═══ Data for review ═══

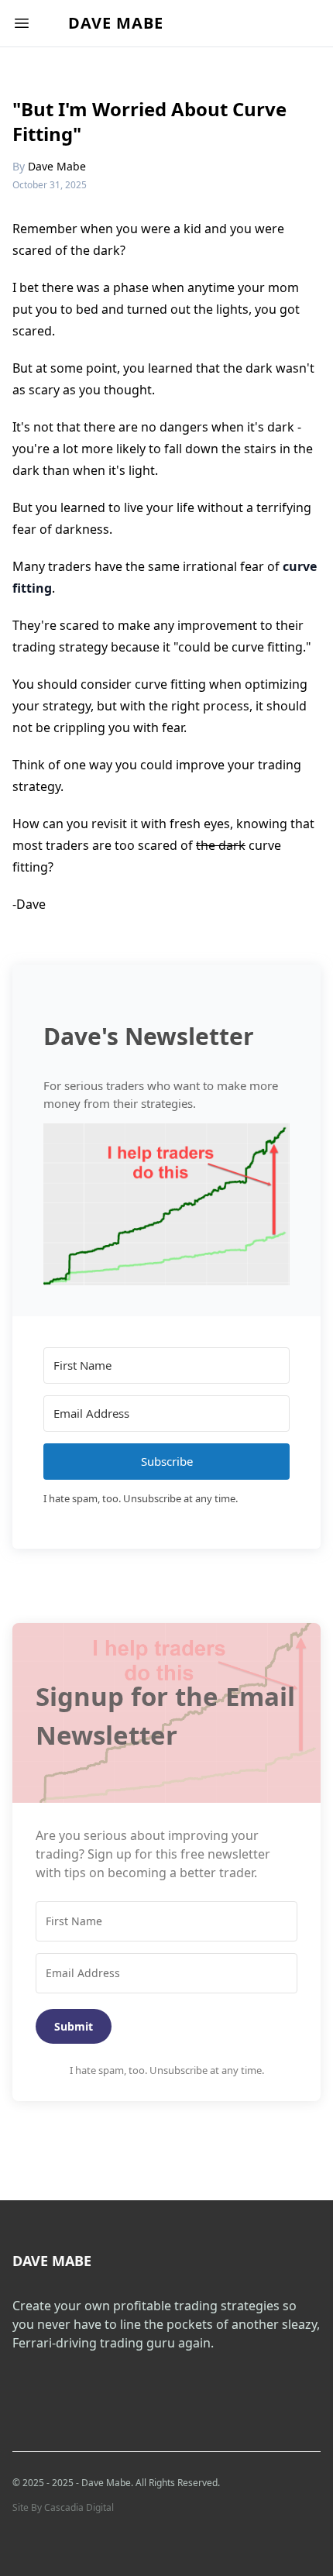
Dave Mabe (115, 22)
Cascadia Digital (79, 2507)
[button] (166, 1204)
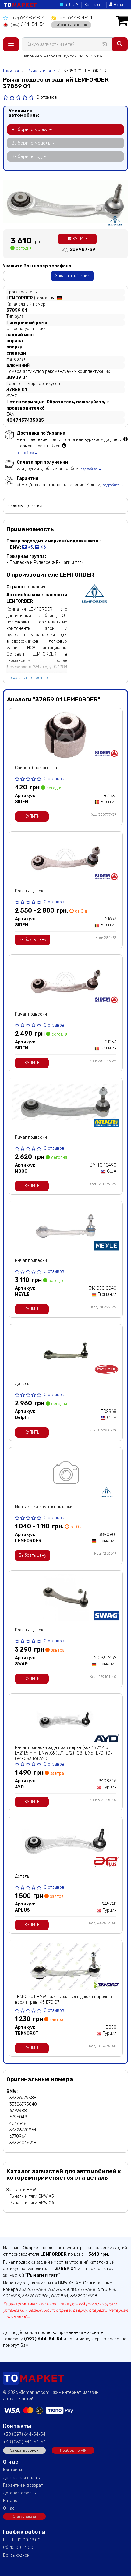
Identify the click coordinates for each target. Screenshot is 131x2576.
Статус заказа (24, 2516)
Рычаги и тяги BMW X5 (31, 2196)
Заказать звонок (24, 2450)
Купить (79, 238)
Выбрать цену (32, 939)
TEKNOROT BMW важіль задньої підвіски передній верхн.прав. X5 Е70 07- (63, 1999)
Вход (117, 4)
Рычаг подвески (31, 1014)
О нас (9, 2508)
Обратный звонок (71, 25)
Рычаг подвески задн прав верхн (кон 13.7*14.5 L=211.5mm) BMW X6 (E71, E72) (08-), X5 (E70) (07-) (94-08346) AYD (65, 1753)
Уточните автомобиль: (24, 113)
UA (75, 4)
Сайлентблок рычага (36, 767)
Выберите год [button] (27, 156)
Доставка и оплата (22, 2477)
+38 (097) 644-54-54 (24, 2434)
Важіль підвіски (30, 891)
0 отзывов (47, 97)
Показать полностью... (29, 677)
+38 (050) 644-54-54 (24, 2442)
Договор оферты (20, 2493)
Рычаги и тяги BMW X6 (31, 2202)
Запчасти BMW (21, 2189)
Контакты (93, 4)
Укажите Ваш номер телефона (37, 266)
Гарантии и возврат (23, 2485)
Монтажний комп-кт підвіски (44, 1506)
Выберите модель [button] (31, 143)
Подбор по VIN (73, 2450)
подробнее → (27, 453)
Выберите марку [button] (30, 129)
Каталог (11, 2500)
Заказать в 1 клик (72, 275)
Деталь (22, 1383)
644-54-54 (27, 17)
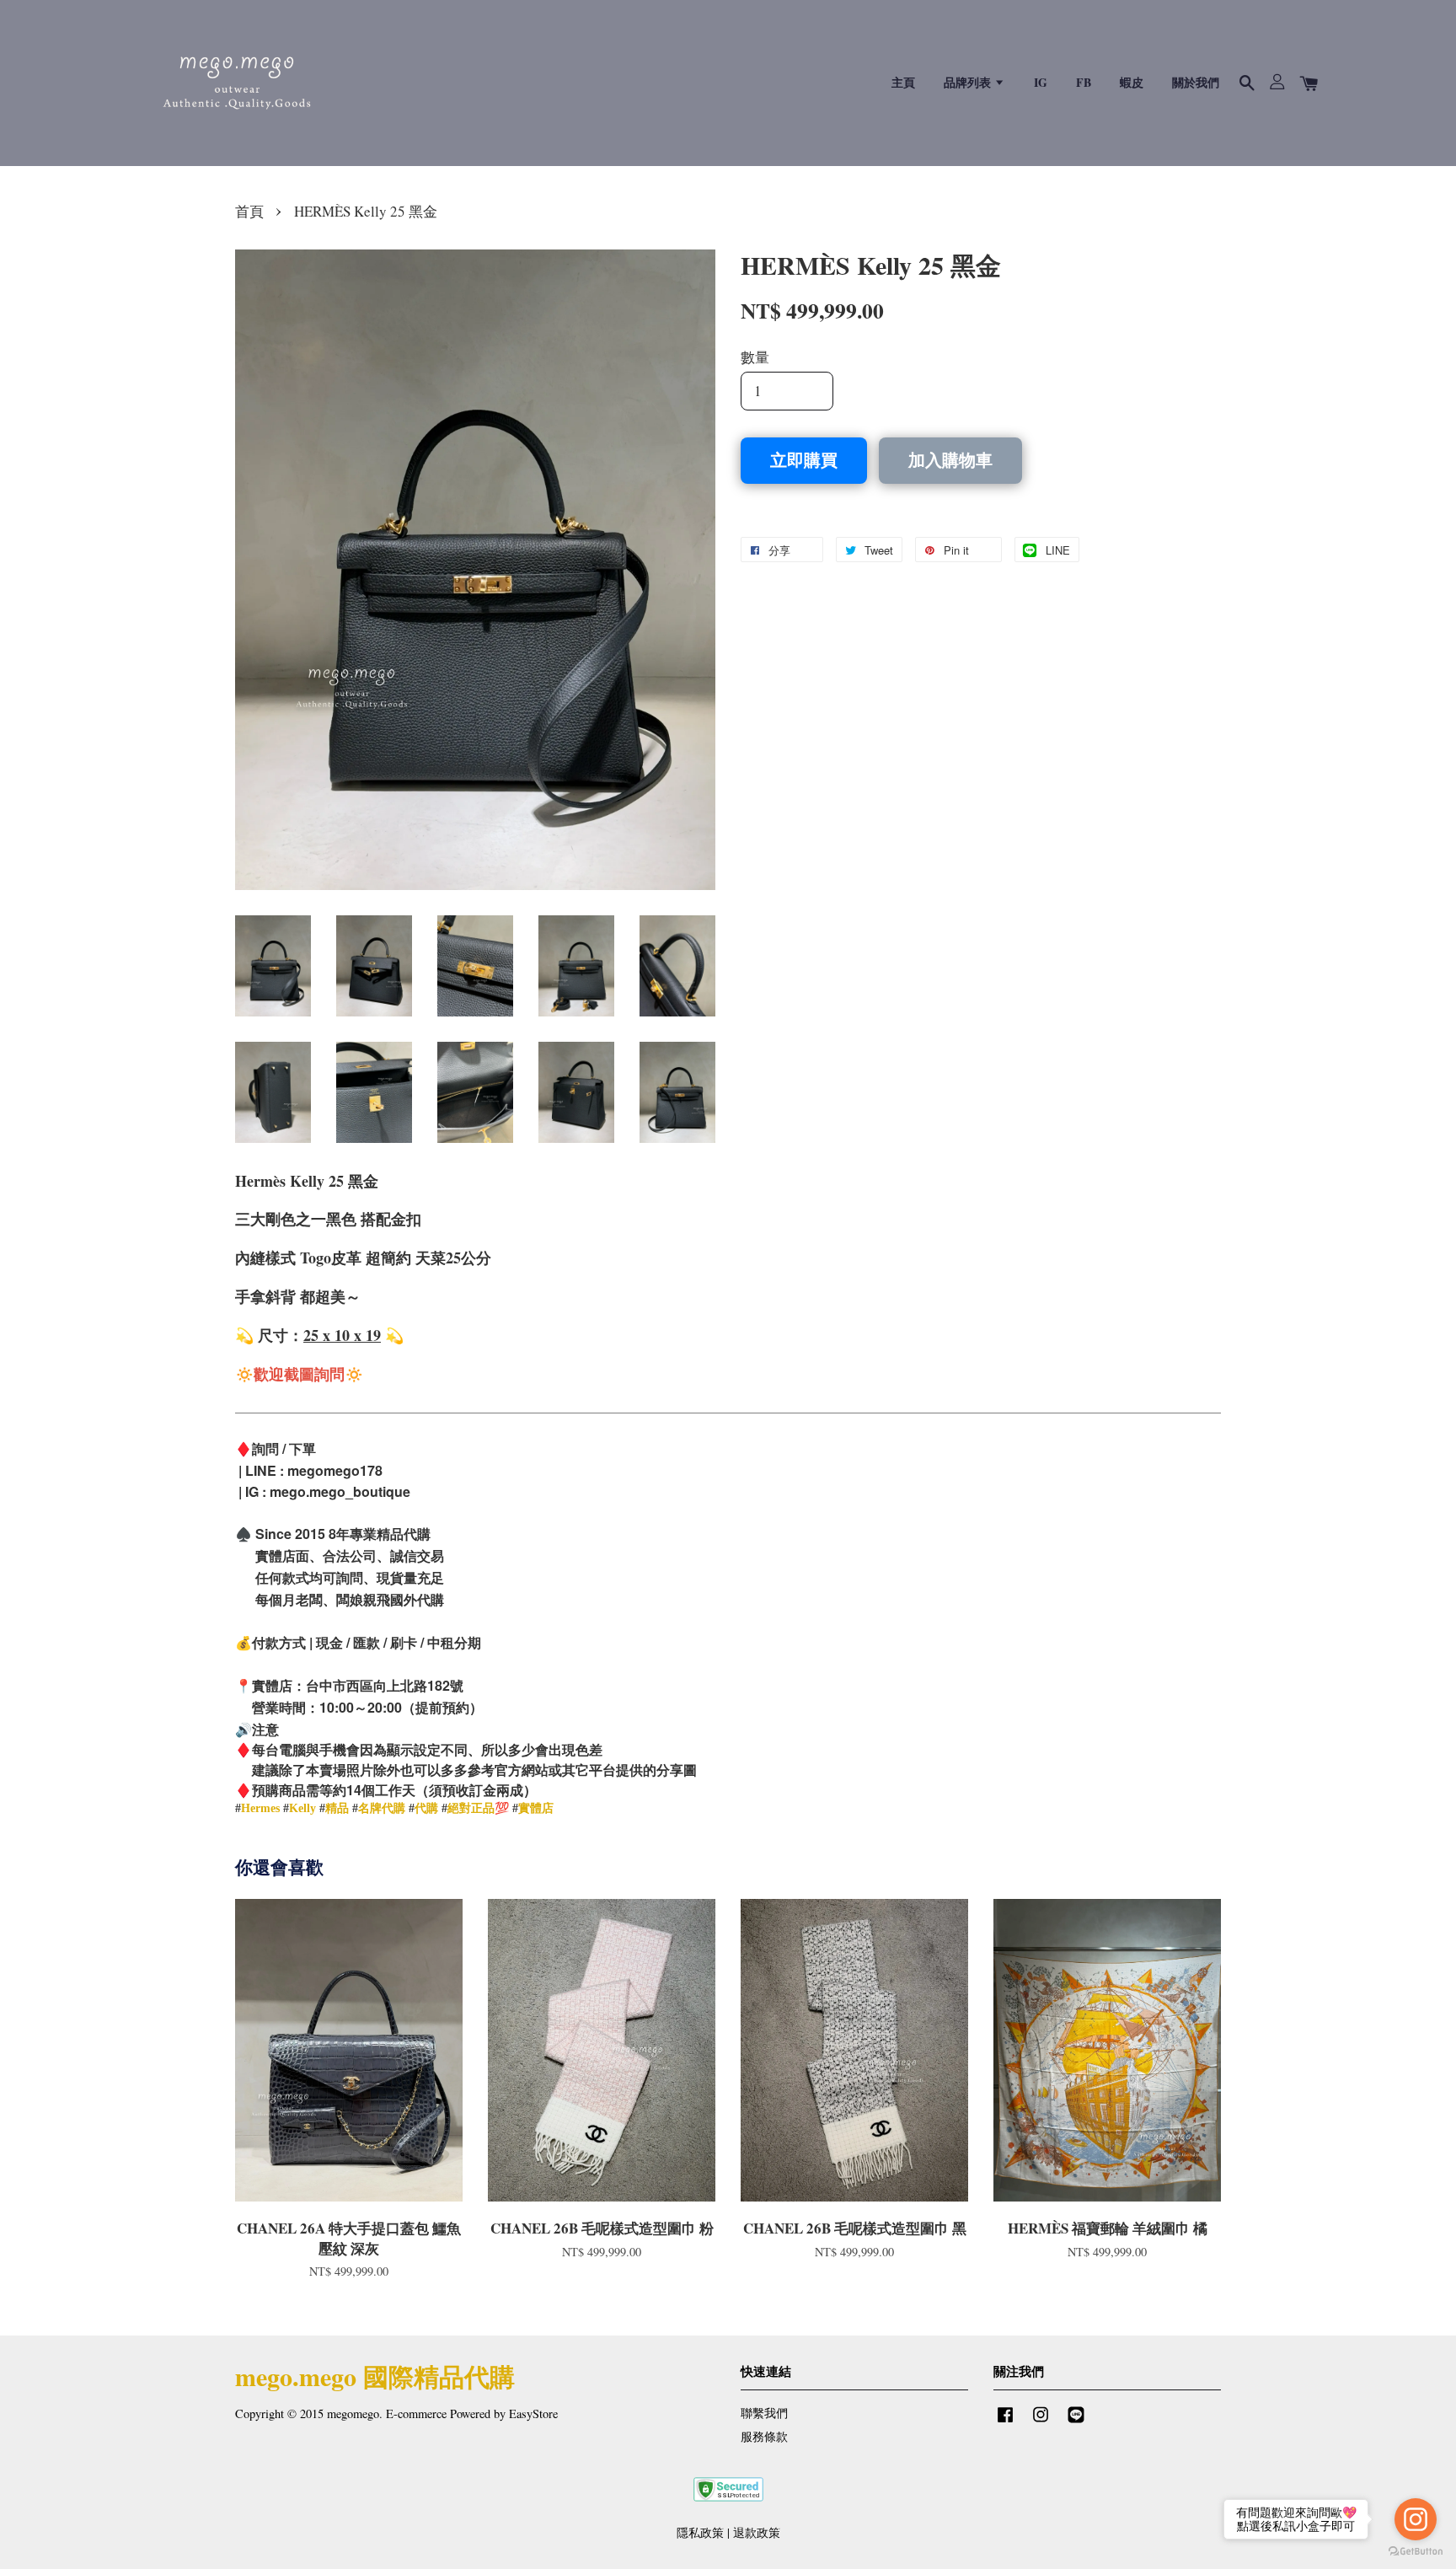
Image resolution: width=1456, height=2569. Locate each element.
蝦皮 (1131, 82)
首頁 (249, 211)
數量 (755, 357)
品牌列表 (969, 82)
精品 (337, 1808)
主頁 (903, 82)
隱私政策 (700, 2532)
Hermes (260, 1808)
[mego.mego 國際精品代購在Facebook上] (1005, 2422)
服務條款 (764, 2436)
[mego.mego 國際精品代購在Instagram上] (1040, 2422)
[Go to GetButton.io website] (1416, 2551)
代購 (426, 1808)
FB (1083, 82)
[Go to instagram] (1415, 2519)
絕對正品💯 (478, 1808)
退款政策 (756, 2532)
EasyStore (533, 2413)
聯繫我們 (764, 2413)
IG (1040, 82)
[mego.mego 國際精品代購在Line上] (1076, 2422)
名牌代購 (381, 1808)
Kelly (302, 1808)
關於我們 (1195, 82)
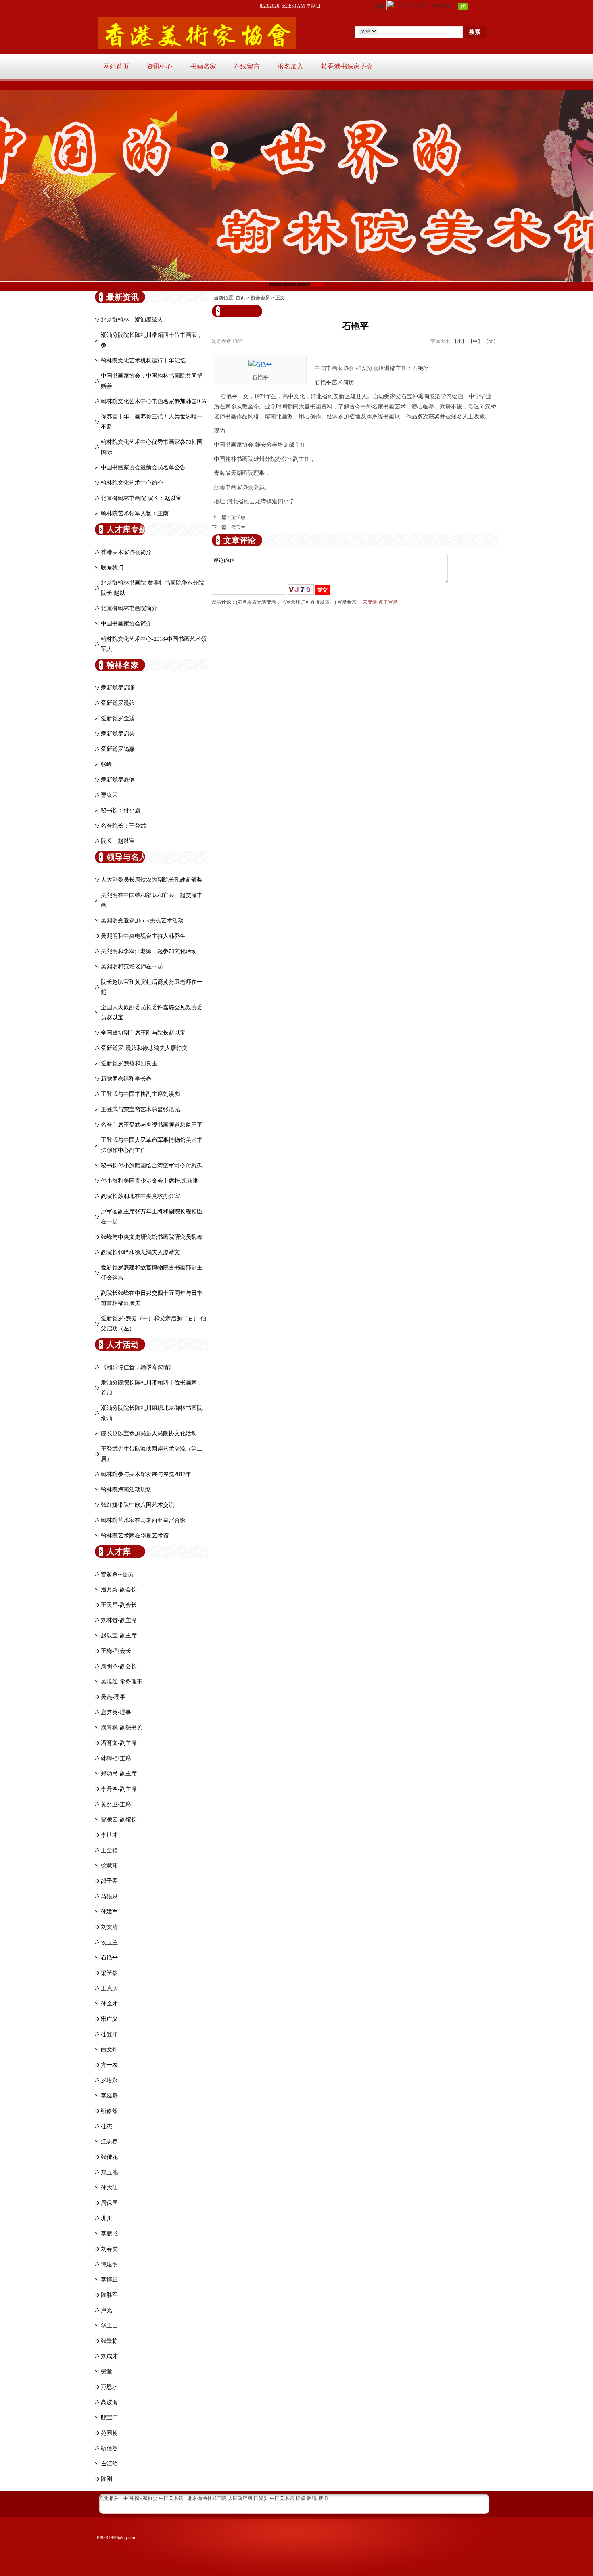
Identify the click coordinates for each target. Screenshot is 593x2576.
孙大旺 (109, 2188)
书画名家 (203, 66)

═══

* [How to complete this task] Exactly the lines from the one with "服務條款 (764, 2436)" through the end of the records are to be repeated, both ends included, and pictures are to be omitted.

* [Result below]
服務條款 (764, 2436)
[mego.mego 國際精品代購在Instagram上] (1040, 2422)
[Go to GetButton.io website] (1416, 2551)
代購 (426, 1808)
FB (1083, 82)
[Go to instagram] (1415, 2519)
絕對正品💯 (478, 1808)
退款政策 (756, 2532)
EasyStore (533, 2413)
聯繫我們 (764, 2413)
IG (1040, 82)
[mego.mego 國際精品代購在Line上] (1076, 2422)
名牌代購 (381, 1808)
Kelly (302, 1808)
關於我們 (1195, 82)
Identify the click coordinates for each target. Screenshot is 593x2576.
孙大旺 (109, 2188)
书画名家 (203, 66)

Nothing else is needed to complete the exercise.